Word and element pointing entries:
■ ■ ■ ■

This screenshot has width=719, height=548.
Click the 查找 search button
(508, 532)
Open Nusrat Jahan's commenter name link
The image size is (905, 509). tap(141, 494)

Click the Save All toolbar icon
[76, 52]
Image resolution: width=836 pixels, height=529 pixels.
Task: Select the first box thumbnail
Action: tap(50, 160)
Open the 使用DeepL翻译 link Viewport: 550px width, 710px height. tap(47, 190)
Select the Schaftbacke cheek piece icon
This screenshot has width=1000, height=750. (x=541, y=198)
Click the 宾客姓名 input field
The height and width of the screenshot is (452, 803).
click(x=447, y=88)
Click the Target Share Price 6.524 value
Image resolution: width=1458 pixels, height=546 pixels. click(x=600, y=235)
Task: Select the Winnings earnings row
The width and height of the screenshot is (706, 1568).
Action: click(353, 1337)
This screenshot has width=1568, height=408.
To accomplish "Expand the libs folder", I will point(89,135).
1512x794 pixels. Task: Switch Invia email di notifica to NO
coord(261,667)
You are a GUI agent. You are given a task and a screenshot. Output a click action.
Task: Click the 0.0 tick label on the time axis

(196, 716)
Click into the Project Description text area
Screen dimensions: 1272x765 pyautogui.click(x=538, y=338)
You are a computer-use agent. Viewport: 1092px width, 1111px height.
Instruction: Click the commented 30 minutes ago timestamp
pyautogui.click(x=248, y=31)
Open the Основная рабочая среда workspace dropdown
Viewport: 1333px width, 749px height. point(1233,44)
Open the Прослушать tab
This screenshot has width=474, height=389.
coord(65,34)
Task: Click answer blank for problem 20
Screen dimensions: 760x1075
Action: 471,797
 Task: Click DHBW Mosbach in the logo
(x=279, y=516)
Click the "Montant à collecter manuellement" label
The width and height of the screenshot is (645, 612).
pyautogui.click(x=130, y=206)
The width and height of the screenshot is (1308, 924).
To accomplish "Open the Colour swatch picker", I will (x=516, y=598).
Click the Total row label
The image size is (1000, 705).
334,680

■ ■ ■ ■

> **WORK REQUIRED**
Copy the records word for word, from the first line through the line that contains "coord(261,667)", including that line.

> **RESULT OF THE EXERCISE**
This screenshot has width=719, height=548.
Click the 查找 search button
(508, 532)
Open Nusrat Jahan's commenter name link
The image size is (905, 509). tap(141, 494)

Click the Save All toolbar icon
[76, 52]
Image resolution: width=836 pixels, height=529 pixels.
Task: Select the first box thumbnail
Action: tap(50, 160)
Open the 使用DeepL翻译 link Viewport: 550px width, 710px height. tap(47, 190)
Select the Schaftbacke cheek piece icon
This screenshot has width=1000, height=750. (x=541, y=198)
Click the 宾客姓名 input field
The height and width of the screenshot is (452, 803).
click(x=447, y=88)
Click the Target Share Price 6.524 value
Image resolution: width=1458 pixels, height=546 pixels. click(x=600, y=235)
Task: Select the Winnings earnings row
The width and height of the screenshot is (706, 1568).
Action: click(353, 1337)
This screenshot has width=1568, height=408.
To accomplish "Expand the libs folder", I will point(89,135).
1512x794 pixels. Task: Switch Invia email di notifica to NO
coord(261,667)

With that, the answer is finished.